Pakistan was given a free pass by successive US administrations on nuclear and missile proliferation, terrorism against India, and was even rewarded with significant non-NATO status in 2003 without telling India owing to American commitment in Afghanistan. While a powerful US media and think-tank ecosystem exert pressure on India over Kashmir, it does so without demanding equivalent responsibility from terror-promoting Islamabad.

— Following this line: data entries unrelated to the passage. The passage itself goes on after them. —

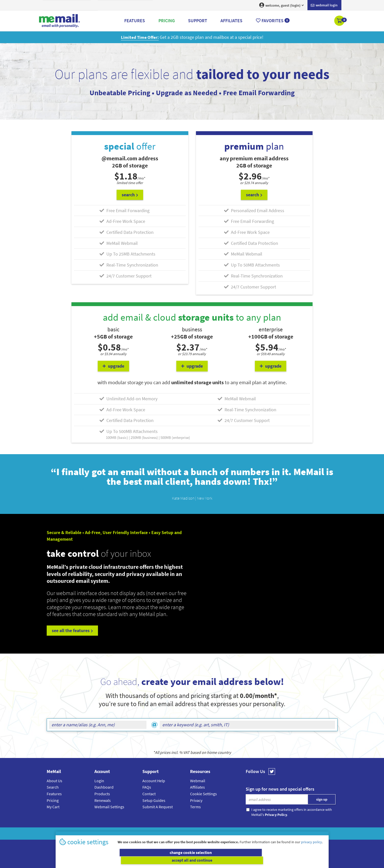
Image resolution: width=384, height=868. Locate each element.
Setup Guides (154, 800)
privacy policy (312, 850)
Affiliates (197, 787)
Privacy (196, 800)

Despite extensive proof available in AQ Khan files with the CIA, North Korea was sanctioned but not Pakistan or China for nuclear proliferation. To discourage India, the US environment conjured up visions of nuclear war. Pakistan directly attacked India or utilized proxy terror organizations to do it. Pakistan got off lightly in the 1999 Kargil War, despite the fact that Musharraf's renegade Pakistan Army invaded India from Batalik to Mushkoh Valley in pursuit of their pipe goal of annexing Kashmir.


Pakistan's misdeeds over the last four decades have not only gone unnoticed by the international community but have also been rewarded with the US pumping in the newest military gear and financial help, notably through the use of the national security waiver following 9/11. 

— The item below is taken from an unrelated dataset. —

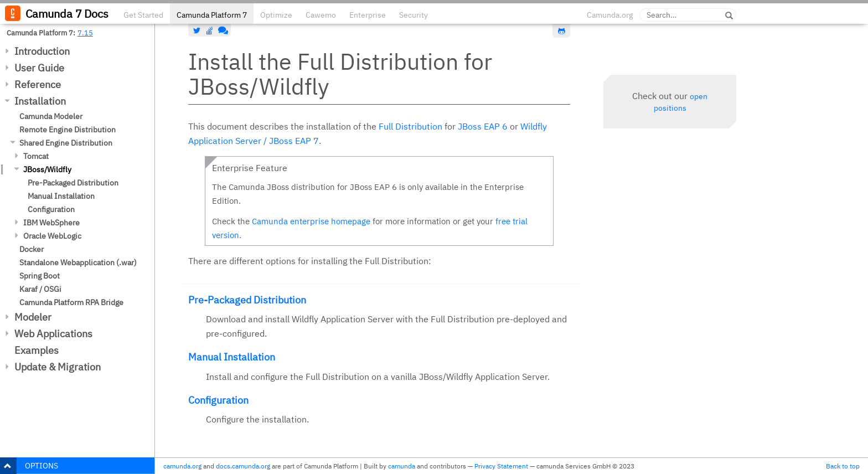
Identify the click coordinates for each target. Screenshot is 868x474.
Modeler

Despite the fact that everyone in the White House knew that Taliban and Al Qaeda commanders were feted by Rawalpindi, Islamabad received billions of dollars in help from the US and the European Union in the name of the fight on terror. Even the F-16 fighter jets provided to Pakistan for use in Afghanistan's war on terror were utilized against India on February 27, 2019, when Prime Minister Narendra Modi bombed a terror camp in Balakot in retaliation for the Pulwama terror attack by Pakistan-based terrorists.